It’s a black … 9mm … compact … striker-fired pistol. Yes, we thought the same thing. This industry needs one more striker-fired pistol like it needs one more ATF ruling on pistol braces or another guy shooting fast on Instagram. But this one got our attention for its brazen but, frankly, well-executed attempt to combine the best features of a number of higher-priced competitors.

Enter SAR USA and the conveniently named SAR 9 pistol. SAR USA is an import partner with Sarsilmaz, the Turkish company that manufactures the pistol. In addition to being amusingly difficult to pronounce, Sarsilmaz produces a number of firearms in Turkey, including a full line of semi-auto pistols and revolvers, shotguns, and AR-style subguns and rifles for military and law enforcement. Their website says they started as a small shotgun builder in 1880 and are the only privately owned company in Turkey capable of producing firearms for civilians, military, and law enforcement. They are also the sole pistol supplier for the Turkish National Police and Turkish Armed Forces.

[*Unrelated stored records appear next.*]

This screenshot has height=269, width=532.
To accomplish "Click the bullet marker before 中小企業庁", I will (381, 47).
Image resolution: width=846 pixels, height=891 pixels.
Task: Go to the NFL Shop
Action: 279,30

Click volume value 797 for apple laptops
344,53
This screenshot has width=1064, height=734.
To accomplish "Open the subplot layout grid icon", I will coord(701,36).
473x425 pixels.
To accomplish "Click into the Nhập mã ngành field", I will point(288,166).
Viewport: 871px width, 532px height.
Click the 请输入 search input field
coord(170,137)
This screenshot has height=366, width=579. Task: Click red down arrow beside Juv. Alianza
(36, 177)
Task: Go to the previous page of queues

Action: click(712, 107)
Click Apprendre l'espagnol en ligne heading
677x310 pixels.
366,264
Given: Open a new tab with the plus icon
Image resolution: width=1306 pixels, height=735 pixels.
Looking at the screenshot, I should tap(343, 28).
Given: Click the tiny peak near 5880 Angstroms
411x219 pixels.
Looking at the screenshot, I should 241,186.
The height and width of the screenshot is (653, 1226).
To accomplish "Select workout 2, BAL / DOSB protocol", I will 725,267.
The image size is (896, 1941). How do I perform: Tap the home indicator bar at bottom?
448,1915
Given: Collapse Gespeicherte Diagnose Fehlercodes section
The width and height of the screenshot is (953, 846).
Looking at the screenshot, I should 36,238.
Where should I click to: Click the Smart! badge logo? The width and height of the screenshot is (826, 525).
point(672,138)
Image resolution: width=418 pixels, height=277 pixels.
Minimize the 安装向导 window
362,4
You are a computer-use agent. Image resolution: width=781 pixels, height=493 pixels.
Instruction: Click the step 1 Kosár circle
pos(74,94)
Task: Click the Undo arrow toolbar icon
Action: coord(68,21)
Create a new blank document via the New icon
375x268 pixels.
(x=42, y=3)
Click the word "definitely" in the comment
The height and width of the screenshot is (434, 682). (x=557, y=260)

Sarsilmaz pistols are imported through SAR USA based in Des Plaines, Illinois. Their website is somewhat skeletonized right now, with just a contact form, an old press release for a hammer-fired pistol, and a link-back to the English version of the full Sarsilmaz home page. But they tell us they’re working to bring a full line of Sarsilmaz firearms and ammunition into the U.S., with plans to open a U.S.-based manufacturing plant as early as 2020.

Once you get past the initial ho-hum of another polymer striker pistol, the SAR 9 is an intriguing remix of features that we cannot, in good conscience, call wholly original.

Once you get past the initial ho-hum of another polymer striker pistol, the SAR 9 is an intriguing remix of features that we cannot, in good conscience, call wholly original.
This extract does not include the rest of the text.